The Story
Why it exists.
The beginning
Esquenta takes its name from the Portuguese word for warming up, that moment of anticipation when things start to heat. Natura's Brazilian roots gave Alexandra Kosinski the perfect language: warmth that builds, not arrives. The 2012 brief was to create something that moved like a slow burn, bright opening giving way to something deeper and more intimate as the hours pass. Fruit and spice at the start. Wood and warmth at the end. Close to the skin rather than filling the room.

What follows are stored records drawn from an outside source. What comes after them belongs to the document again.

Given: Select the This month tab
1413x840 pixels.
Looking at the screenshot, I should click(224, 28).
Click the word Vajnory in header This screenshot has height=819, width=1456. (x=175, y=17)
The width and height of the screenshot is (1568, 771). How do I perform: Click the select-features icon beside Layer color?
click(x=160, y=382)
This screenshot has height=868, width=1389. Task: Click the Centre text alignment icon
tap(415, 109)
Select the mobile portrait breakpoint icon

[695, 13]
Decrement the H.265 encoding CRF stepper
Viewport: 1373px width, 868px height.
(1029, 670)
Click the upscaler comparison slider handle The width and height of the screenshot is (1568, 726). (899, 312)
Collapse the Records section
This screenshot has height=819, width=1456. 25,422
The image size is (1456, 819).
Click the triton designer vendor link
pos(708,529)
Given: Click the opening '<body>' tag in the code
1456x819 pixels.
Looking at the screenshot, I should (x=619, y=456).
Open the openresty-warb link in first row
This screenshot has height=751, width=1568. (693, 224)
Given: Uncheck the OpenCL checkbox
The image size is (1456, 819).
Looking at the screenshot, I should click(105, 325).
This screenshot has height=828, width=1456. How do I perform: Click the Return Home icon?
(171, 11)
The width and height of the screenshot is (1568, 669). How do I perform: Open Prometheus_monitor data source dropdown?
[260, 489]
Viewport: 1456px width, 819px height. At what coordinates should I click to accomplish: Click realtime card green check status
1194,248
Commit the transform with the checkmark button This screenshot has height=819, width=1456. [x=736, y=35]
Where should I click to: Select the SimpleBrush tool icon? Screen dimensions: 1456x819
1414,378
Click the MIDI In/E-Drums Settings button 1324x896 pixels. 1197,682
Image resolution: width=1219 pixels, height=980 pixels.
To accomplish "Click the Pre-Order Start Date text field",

The rum and whiskey don't read as harsh or spirit-forward, they arrive as warmth softened by vanilla and tonka bean. That's the craft here: taking a note that could skew medicinal or aggressive and making it feel like an embrace. The combination of pineapple and apple with cardamom, nutmeg, and ginger creates an opening that is fruity and spiced without tipping into sweetness overload. Cedar and sandalwood in the base keep everything grounded. What makes this composition work is the progression, it genuinely evolves on skin rather than announcing itself and staying static. The structure moves from a bright tropical opening to a warm spiced heart to a woody drydown that lasts and lasts.
The evolution
The opening arrives in seconds: pineapple and apple bright against bergamot, cardamom lending a quiet spice. It smells like the moment before something happens. The heart phase shifts within twenty minutes, the fruit recedes, cedar and ginger take over, geranium adds a faint green thread that keeps the warmth from going flat. This is the longest phase. The drydown is where rum and whiskey arrive, not sharp, not spirit-like, but warm and close. Vanilla and tonka bean smooth everything. Sandalwood and musk settle into the skin. Six hours in, the vanilla-tobacco warmth still lingers close enough to catch on clothes. Worn on a scarf, it holds for a full day.
Cultural impact
Esquenta sits comfortably within Natura's masculine lineup, a warm, boozy woody fragrance with above-average longevity. The name captures a Brazilian cultural register: the warmth of someone who makes a room feel smaller, not louder. It performs best in cooler months and evening wear, though its woody-vanilla character makes it versatile enough for most occasions.